The films are primarily three people - the writers and director - sharing with us what they found in the Lord of the Rings, and in doing so they are surely following the path that Professor Tolkien declared he preferred. I fear that Christopher Tolkien's position is closer to the purposed domination of the author, than the freedom of the reader.

He is, of course, in the difficult position of not being the one producing the works, and trying to maintain his father's vision in a very different world than the one in which it was created, but I think that a certain careful opening of the boundaries, perhaps to allow other authors to write new stories in the legendarium with his oversight, could only improve and enhance the Estate.


----------



## Eledhwen (Mar 17, 2013)

*WB and Zaentz countersue Tolkien Estate*

Last November, Tolkien's estate and his publisher, HarperCollins, that filed an $80 million Law suit against the Warner Bros, alleging they lost out on royalties from ancillary sources of income—including The Hobbit online slot machines and games—since selling the film rights in 1969. On Monday, Warner Bros. filed a lawsuit against Tolkien's estate, claiming breach of contract over The Hobbit and Lord of the Rings licensing opportunities (or, in other words, "I'm suing you because you're suing me"). 

http://uk.eonline.com/news/397531/h...alleges-breach-of-contract-over-gaming-rights


----------



## Erestor Arcamen (Mar 17, 2013)

**PROBLEMS AND TASKS**:
#1 In the forum thread, why is Christopher Tolkien described as being in a difficult position? Answer in one to three sentences.
#2 Return the passage of the forum thread starting with "He is, of course, in" and going on through "Eledhwen (Mar 17, 2013)", word for word.

**DATA EXTRACT**:
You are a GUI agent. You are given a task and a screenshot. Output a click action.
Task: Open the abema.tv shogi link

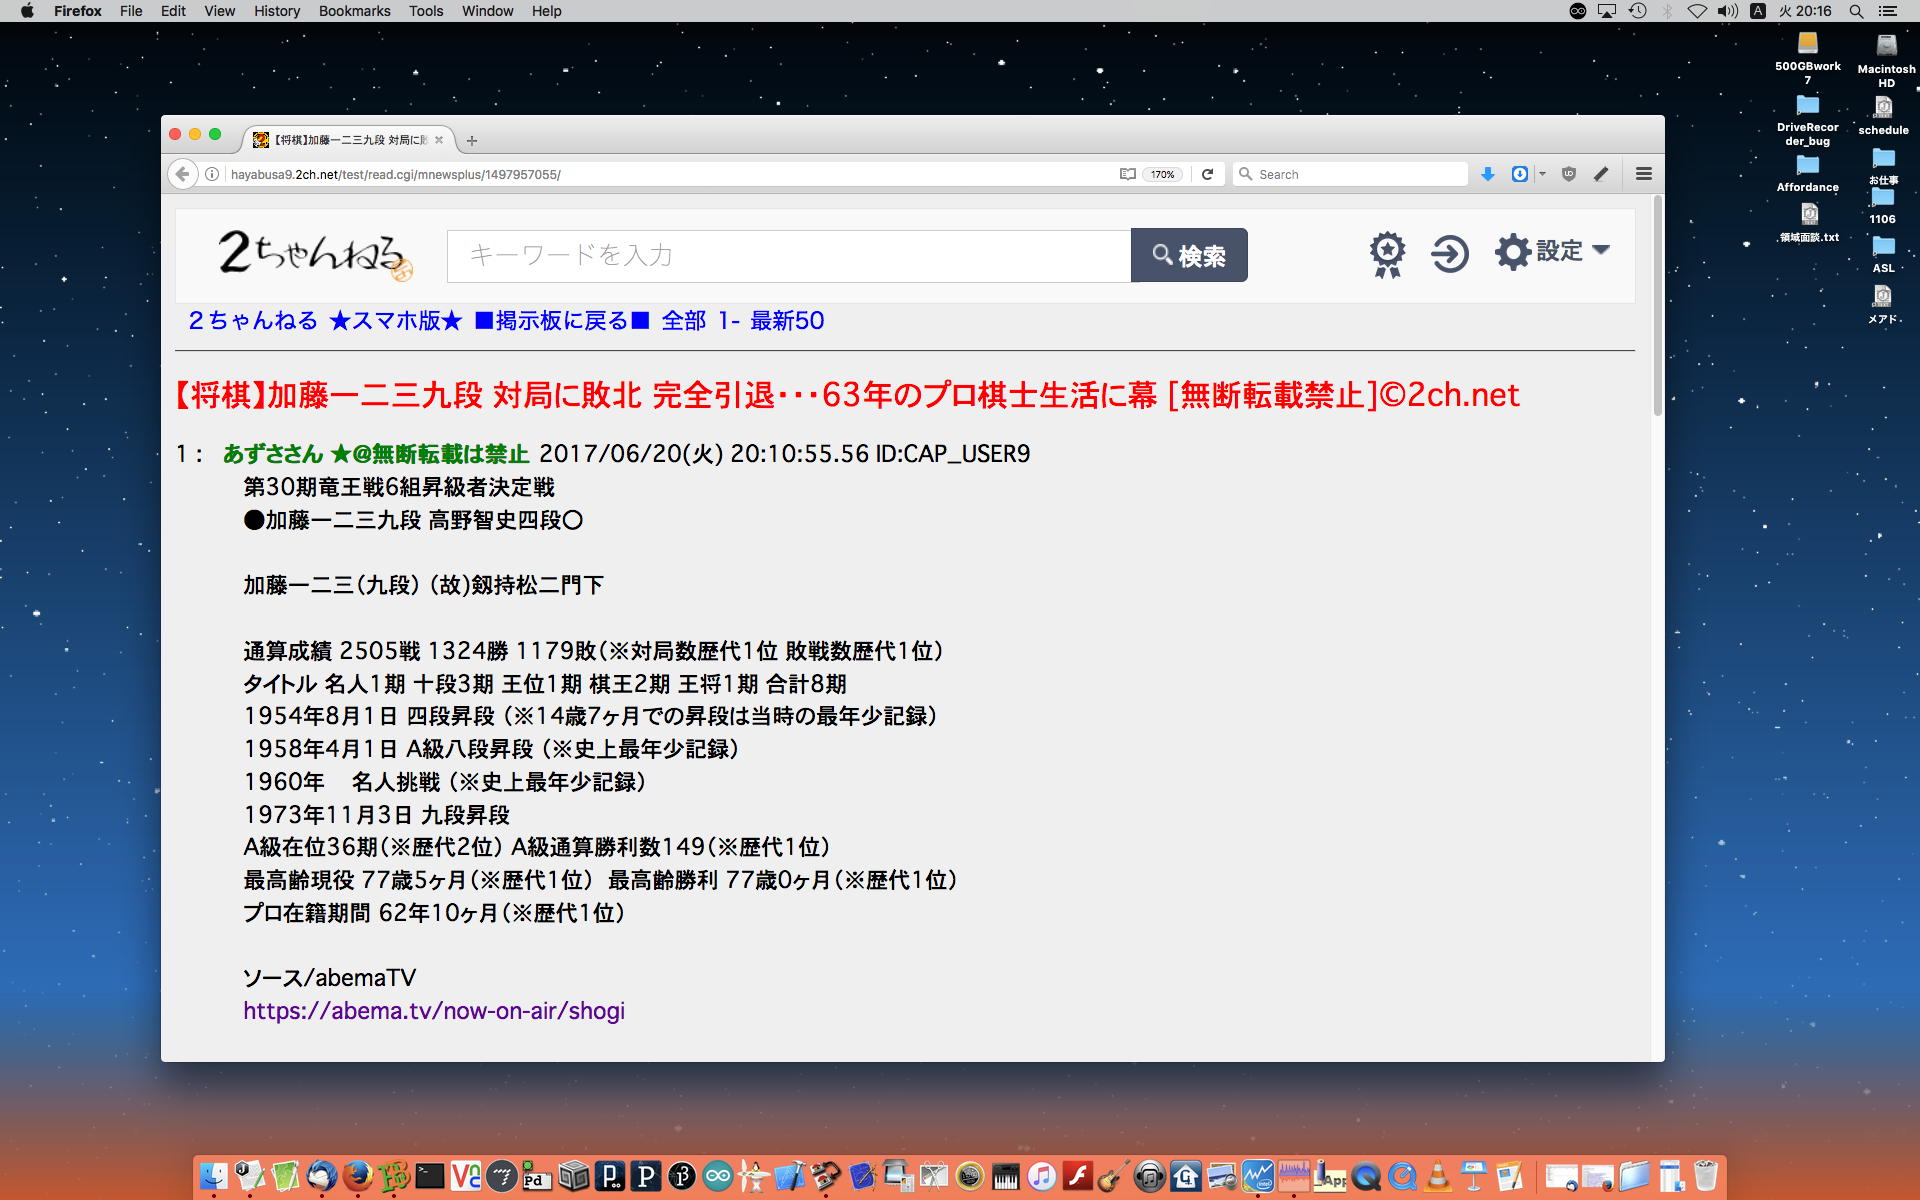coord(434,1011)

**SOLUTIONS PER TASK**:
#1 He is not the one producing the works. He is also trying to maintain his father's vision in a world very different from the one in which it was created.

#2
He is, of course, in the difficult position of not being the one producing the works, and trying to maintain his father's vision in a very different world than the one in which it was created, but I think that a certain careful opening of the boundaries, perhaps to allow other authors to write new stories in the legendarium with his oversight, could only improve and enhance the Estate.


----------



## Eledhwen (Mar 17, 2013)